When they quit showbiz and settled in California, Shirley continued modeling for Ruben Panis (the Filipino designer who was murdered) who did her wedding gown.
“We were then shuttling between the US and the Philippines, until we finally decided to stay there. But Zaldy would come back every now and then to do movies.”
They came back for good in the early ‘90s.
“Shirley came home in December last year to spend Christmas with her son Geno and her grandchildren,” said Celia. “Then she came back again last May and that’s when she was diagnosed to have cancer.”
Last Sunday, Celia talked to her best friend for the last time.
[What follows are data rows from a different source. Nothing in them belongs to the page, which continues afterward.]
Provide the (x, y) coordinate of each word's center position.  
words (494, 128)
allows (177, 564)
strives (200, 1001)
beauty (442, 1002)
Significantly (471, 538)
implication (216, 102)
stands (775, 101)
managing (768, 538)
It was Garizaldy/Coco who got Celia’s call to the Cedars-Sinai ICU. Coco put the phone near Shirley’s ear and asked his mom to press his hand if she could hear. Shirley did as told.
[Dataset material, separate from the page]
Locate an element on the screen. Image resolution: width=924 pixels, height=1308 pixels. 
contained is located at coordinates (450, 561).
In tears, Celia kept telling Shirley, “Hold on to Jesus, hold on to Jesus, hold on to Jesus! Jesus loves you very much! I’m sure Jesus’ angels will lead you to heaven!,” adding, “I love you, friend. I love you very much!”
Asked by Coco if she heard Celia, Shirley weakly pressed Coco’s hand.
Then, Coco spoke on the phone, his voice cracking.
“Stop crying now, Tita Celia. My mom will be in a better place.”
(Shirley’s remains will be cremated. There will be a service at the Forest Lawn in Hollywood Hills, California, where Shirley’s ashes will be interred together with those of Zaldy Zshornack which she hand-carried in an urn when she left the Philippines in 2006. Together in life, together in death. The love story that bloomed at first sight has ended happily ever after.)